Cuando se hizo silencio en el escenario debido a la locura de Vixián duró un minuto, una ola de júbilo y gritos llenó el enorme espacio, balanceándolo como si fuera un torrente.
Con las manos en la botella de jade, Vixián suspiró aliviado, levantando la vista para mirar los asientos que se habían vuelto hervientes a su lado. Su rostro tranquilo mostraba una sonrisa débil.
—Jaja, pequeño chico, muy bien! —El Alto Señor Flamma soltó un largo suspiro mientras tocaba su pecho en la plataforma alta. A pesar de haber sido irritado por las acciones locas de Vixián, ahora que el joven había logrado una victoria real, no podía evitar estar emocionado y reírse.
—¡Es realmente un tipo loco...! —Nefei y Yoyo se miraron con complicidad; aunque aliviadas, también rieron por lo absurdo de su actitud.
—Aunque sea loco, no se trata solo de emoción. En ese momento, probablemente tuvo alguna confianza para arriesgarse así —dijo Najie Yanran con una sonrisa tierna mientras observaba a Vixián, quien permanecía tranquilo y sosegado en medio del alboroto.
—Señor Roca Sabueso, felicitaciones... pero por favor evita acciones tan locas en el futuro —dijo la Princesa Menor con un suspiro, sonrojándose ligeramente.
—Esta vez, realmente has hecho un buen trabajo... pero para la última ronda, no me guardaré nada más... —Leila levantó un hombro mientras observaba a Vixián. Su expresión era casi amigable en ese momento.
Vixián sonrió y giró la cabeza hacia el joven en ropa grise con cara sombría. Levantó su pulgar, que bajó ligeramente, mostrando un toque de rebelde en su personalidad tranquila e ingenua.

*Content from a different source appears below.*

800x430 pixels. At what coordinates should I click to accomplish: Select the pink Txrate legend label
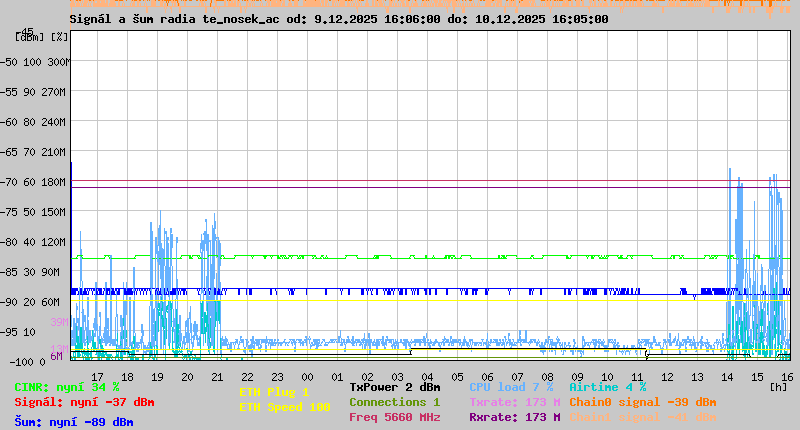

El joven en ropa grise lo observó con cara desagradable, mordiendo el aire y murmurando: —No te compliques, en la próxima ronda iremos a ver quién es más fuerte! Asegúrate de no guardarte nada esta vez!

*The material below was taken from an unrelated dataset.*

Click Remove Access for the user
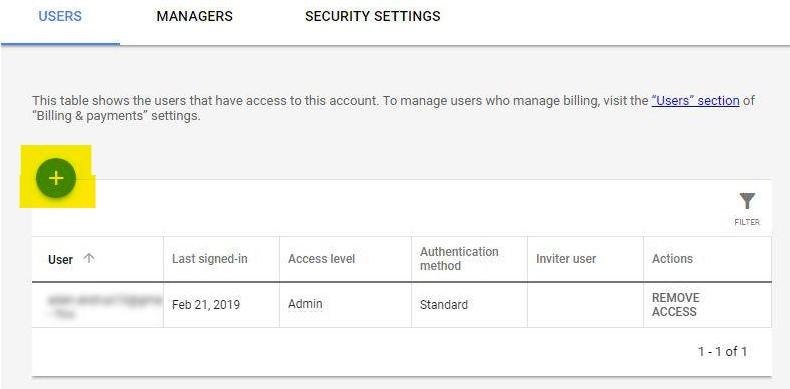[676, 305]
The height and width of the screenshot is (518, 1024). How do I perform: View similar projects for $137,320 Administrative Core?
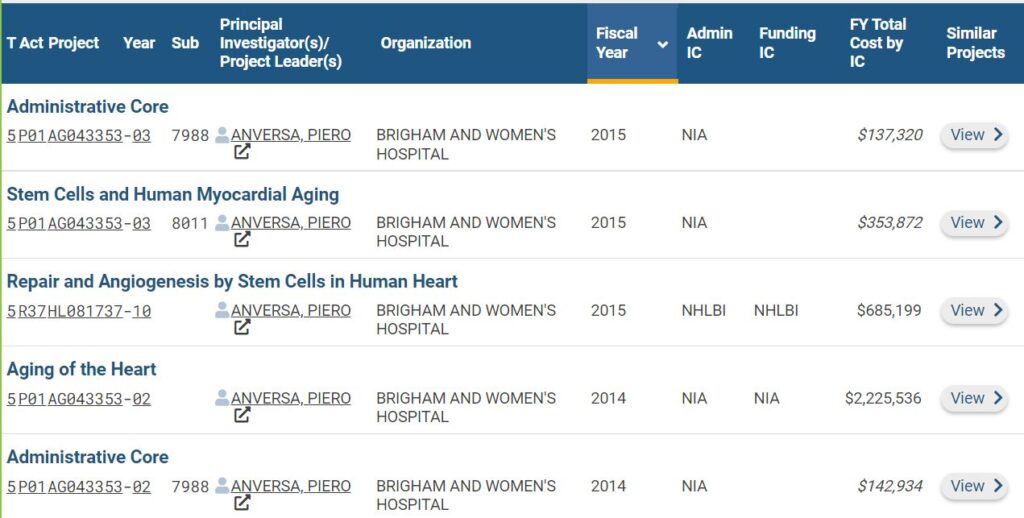pos(974,135)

Vixián simplemente sonrió y se volvió hacia los alquimistas que aún observaban con interés. Recogió el "Césped de Tierra" que quedaba en la plataforma, lanzándolo al aire con indiferencia.

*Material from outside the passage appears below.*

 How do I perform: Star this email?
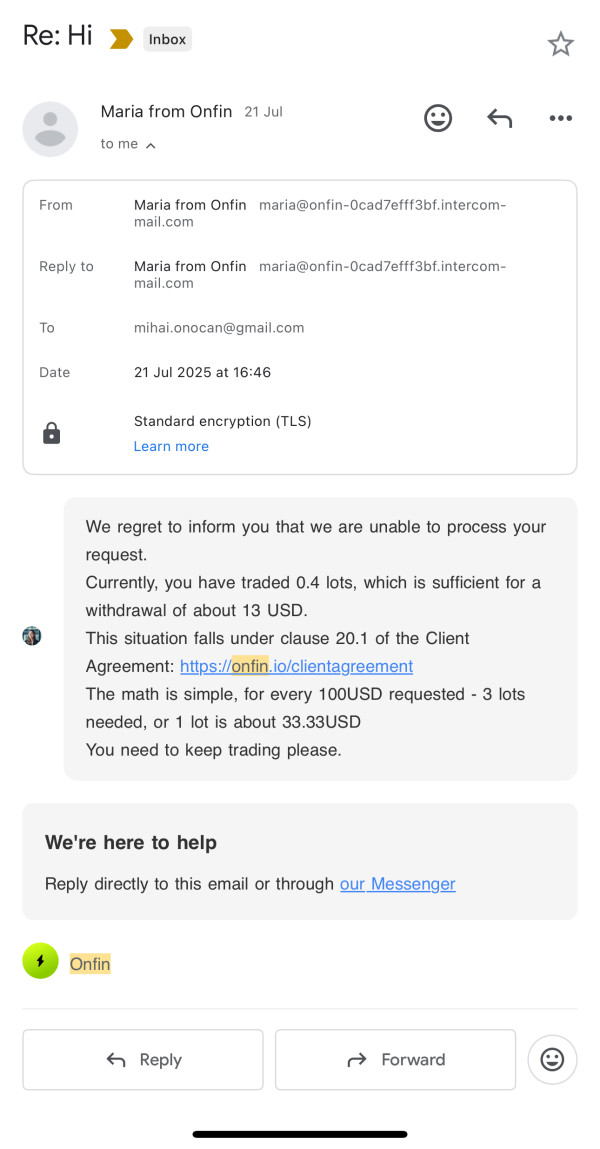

Los alquimistas a su alrededor quedaron perplejos. Tras un tiempo, algunos entendieron y mostraron una sonrisa agradecida. De inmediato comenzaron a preparar sus pociones...
Observando a los competidores que se lanzaban al trabajo, Vixián miró el reloj de arena en la pared. Hizo una mueca y recogió sus cosas, sin preocuparse por si lograrían terminar las pócimas en el tiempo.